PUBLIC INSTRUCTION IN EASTERN AMAZON (BAIXO AMAZONAS) AND TAPAJÓS: DIFFICULTIES AND CHALLENGES OF THE FIRST PUBLIC SCHOOLS IN THE EMPIRE
Public Instruction, Education, Schools, Baixo Amazonas and Tapajós, Eastern Amazon and Tapajos
The present research deals with Public Instruction in the Empire period (taking the years 1827 to 1889 as its cut), specifically about the first public schools. It aims to know the history of its implementation in the region of Baixo Amazonas and Tapajós (Eastern Amazon), as well as the difficulties and challenges that exist in this process. The methodology consisted of the survey, systematization and use of works related to education such as Saviani (2013) and Ponce (1992), among others, and more specific information obtained from codices under the custody of the Public Archive of the State of Pará, from the Historical and Geographic Institute of the State of Pará and the virtual library of Brazilian National Library. Thus, it is a bibliographic and documentary research. As for the reference for the analysis, we are using Historical Dialectical Materialism since it is a period in which the process of consolidation of the capitalist mode of production in Europe and its expansion beyond the countries in which the bourgeois revolutions had triumphed had already been identified.

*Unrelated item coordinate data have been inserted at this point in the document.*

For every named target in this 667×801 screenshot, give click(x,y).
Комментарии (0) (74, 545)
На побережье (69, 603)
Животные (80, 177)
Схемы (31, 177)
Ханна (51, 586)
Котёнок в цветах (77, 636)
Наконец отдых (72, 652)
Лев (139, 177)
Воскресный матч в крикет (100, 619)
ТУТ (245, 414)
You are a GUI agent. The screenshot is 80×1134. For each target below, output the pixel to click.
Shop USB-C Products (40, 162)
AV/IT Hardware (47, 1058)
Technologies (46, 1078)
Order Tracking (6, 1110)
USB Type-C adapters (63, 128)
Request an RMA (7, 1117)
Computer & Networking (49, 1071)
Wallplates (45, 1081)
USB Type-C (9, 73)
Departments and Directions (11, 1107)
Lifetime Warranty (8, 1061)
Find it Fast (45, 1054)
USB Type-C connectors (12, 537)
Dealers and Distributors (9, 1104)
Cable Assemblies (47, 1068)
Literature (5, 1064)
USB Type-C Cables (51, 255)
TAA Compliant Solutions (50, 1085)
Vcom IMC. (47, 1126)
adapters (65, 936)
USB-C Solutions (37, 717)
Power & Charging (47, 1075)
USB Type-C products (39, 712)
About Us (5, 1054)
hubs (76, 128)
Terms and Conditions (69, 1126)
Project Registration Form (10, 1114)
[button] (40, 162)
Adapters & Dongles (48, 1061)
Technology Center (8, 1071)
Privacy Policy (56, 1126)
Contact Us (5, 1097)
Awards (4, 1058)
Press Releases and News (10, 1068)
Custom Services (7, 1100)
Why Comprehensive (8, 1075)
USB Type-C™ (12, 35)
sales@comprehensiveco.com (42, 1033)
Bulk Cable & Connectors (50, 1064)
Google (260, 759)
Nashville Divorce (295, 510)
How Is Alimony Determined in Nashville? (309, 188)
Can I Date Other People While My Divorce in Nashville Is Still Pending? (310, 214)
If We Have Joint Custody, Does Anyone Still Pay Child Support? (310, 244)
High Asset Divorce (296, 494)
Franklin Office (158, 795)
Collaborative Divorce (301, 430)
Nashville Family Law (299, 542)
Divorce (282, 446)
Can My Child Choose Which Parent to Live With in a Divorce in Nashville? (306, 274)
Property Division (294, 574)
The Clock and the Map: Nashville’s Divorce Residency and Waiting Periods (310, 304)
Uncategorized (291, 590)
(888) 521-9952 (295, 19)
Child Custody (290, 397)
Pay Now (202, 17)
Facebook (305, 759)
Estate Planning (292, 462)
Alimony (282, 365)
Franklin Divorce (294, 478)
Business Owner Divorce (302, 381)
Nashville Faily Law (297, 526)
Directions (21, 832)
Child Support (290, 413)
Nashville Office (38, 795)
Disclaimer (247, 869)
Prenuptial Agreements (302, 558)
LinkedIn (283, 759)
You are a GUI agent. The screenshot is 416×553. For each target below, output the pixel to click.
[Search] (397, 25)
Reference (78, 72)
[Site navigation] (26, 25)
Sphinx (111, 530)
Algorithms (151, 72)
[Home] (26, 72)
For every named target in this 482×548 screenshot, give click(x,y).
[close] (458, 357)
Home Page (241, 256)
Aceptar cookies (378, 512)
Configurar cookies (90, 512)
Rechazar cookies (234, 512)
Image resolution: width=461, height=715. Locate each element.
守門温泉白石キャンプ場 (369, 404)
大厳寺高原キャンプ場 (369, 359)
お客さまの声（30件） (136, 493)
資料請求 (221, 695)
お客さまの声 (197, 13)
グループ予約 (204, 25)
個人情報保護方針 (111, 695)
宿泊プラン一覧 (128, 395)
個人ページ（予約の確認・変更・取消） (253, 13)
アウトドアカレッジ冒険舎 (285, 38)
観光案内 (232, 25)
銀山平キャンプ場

From the theoretical assumption, some events of a political, economic and social nature, which directly affected the implementation of public schools in the region will also be correlated to the text, such as Cabanagem, the slave system, the economic cycles of cocoa and rubber, as well as the performance of several Presidents who governed the Province of Grão-Pará. The research reveals that the process of implanting public schools in the region now known as Western Pará, an area covered by the Federal University of Western Pará, started in the 19th century without, however, consolidating itself, facing several challenges that prevented its affirmation in this part of the Province. Colares (2005), for example, considers that such schools were fragile; a weakness that would only begin to be overcome with the arrival of the religious orders of the Catholic Church in the region, mainly that of the Franciscan Friars and that of the Missionary Sisters of the Immaculate Conception, which gave development and consolidated School Education in our region of study. Before that, several factors led to the failure of many attempts, as suggested by the studies by Damasceno (2017), Lombardi (2010) and Saviani (2015), as we can see throughout this dissertation.